Filipino Adobo Aromatic Chicken
This saucy chicken packs a wallop of flavor—salty, sweet, sour, slightly spicy and even a little umami. It can be made on the stove, too. Any way I make it, I think it tastes even better the next day served over warm rice. —Loanne Chiu, Fort Worth, TX
Prep: 30 min.
• Cook: 3 hours 20 min. Makes: 6 servings
8 bacon strips, chopped
3 lbs. boneless skinless chicken
thighs
1 large onion, chopped
4 garlic cloves, minced
2 medium limes
1/4 cup dry sherry
3 Tbsp. soy sauce
3 Tbsp. molasses
2 Tbsp. minced fresh gingerroot 3 bay leaves
1 tsp. pepper 1/2 tsp. chili garlic sauce
Minced fresh cilantro and toasted sesame seeds
Hot cooked rice Lime wedges, optional
1. In a skillet, cook bacon over medium heat until crisp. Remove with a slotted spoon; drain on paper towels. Discard drippings, reserving 1 Tbsp. in pan. Brown chicken in drippings in batches. Transfer to a 4- or 5-qt. slow cooker.
2. Add onion to the same pan; cook and stir until tender, 3-5 minutes.
Add garlic; cook and stir 1 minute longer. Finely grate zest from limes to measure 2 tsp. Cut limes crosswise in half; squeeze juice from limes. Add lime juice and zest, sherry, soy sauce, molasses, ginger, bay leaves, pepper and chili sauce to pan; cook and stir to loosen browned bits. Pour over chicken. Cook, covered, on high until a thermometer reads 170°, 3-4 hours.
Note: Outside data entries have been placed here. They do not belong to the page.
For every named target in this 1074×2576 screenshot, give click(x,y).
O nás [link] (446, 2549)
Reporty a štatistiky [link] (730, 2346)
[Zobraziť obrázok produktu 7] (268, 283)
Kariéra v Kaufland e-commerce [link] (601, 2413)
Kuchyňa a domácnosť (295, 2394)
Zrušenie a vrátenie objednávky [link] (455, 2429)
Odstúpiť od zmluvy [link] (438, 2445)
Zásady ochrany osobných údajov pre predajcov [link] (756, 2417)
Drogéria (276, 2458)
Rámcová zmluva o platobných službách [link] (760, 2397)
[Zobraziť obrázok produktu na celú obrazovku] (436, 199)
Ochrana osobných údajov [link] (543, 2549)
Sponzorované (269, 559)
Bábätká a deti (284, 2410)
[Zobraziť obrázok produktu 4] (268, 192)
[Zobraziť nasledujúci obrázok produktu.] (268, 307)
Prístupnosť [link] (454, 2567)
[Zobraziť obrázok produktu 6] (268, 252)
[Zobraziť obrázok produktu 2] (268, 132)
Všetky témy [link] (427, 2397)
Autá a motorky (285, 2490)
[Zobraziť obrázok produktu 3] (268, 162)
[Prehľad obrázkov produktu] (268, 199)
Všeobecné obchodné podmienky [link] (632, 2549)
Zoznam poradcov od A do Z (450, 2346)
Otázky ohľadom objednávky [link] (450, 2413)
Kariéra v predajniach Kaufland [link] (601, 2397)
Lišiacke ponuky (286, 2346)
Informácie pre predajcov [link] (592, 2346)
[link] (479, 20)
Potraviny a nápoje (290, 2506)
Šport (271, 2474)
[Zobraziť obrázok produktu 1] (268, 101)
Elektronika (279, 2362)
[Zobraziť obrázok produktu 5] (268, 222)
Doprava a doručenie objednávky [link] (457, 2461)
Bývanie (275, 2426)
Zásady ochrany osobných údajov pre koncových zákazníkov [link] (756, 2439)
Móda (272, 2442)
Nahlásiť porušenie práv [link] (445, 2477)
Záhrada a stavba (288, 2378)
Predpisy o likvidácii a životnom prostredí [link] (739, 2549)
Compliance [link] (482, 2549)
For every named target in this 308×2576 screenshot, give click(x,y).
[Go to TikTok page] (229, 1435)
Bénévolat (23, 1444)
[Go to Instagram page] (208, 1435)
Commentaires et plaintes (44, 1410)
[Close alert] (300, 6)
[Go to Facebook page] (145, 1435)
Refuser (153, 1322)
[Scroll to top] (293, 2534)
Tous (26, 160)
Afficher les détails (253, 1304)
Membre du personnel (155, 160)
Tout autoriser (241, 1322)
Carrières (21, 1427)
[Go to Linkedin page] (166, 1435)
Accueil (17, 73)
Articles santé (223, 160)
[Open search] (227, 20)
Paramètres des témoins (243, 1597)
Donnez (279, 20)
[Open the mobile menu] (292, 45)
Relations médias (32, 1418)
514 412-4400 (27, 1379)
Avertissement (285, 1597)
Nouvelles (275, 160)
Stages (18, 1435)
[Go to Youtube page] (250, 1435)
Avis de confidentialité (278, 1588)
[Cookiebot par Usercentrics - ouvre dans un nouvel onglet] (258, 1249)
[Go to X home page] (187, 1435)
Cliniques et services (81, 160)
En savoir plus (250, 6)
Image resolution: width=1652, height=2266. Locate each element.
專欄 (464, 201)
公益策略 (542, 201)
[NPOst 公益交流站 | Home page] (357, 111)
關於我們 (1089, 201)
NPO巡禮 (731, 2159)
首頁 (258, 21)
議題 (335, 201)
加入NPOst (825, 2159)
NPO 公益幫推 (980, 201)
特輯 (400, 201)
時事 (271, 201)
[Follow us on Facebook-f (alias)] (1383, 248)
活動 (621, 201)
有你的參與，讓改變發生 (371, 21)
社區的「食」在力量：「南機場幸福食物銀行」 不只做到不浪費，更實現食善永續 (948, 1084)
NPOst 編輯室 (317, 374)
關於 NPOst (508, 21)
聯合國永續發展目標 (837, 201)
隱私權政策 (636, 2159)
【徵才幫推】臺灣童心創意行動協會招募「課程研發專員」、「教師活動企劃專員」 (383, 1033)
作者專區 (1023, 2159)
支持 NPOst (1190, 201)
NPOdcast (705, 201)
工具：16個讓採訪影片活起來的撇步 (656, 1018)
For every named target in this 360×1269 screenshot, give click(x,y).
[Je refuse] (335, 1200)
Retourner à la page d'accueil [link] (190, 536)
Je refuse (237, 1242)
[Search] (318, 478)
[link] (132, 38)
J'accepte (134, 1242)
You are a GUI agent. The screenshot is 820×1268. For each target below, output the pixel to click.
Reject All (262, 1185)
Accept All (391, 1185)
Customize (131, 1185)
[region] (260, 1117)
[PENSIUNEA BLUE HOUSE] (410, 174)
3. Remove chicken; keep warm. If desired, slightly thicken juices by cooking in a saucepan over mediumhigh heat about 20 minutes. Remove bay leaves. Stir in bacon. Pour over chicken; sprinkle with cilantro and sesame seeds. Serve with rice and, if desired, lime wedges.
6 oz. cooked chicken with 1/4 cup sauce: 474 cal., 23g fat (7g sat. fat), 164mg chol., 865mg sod., 15g carb. (9g sugars, 1g fiber), 47g pro.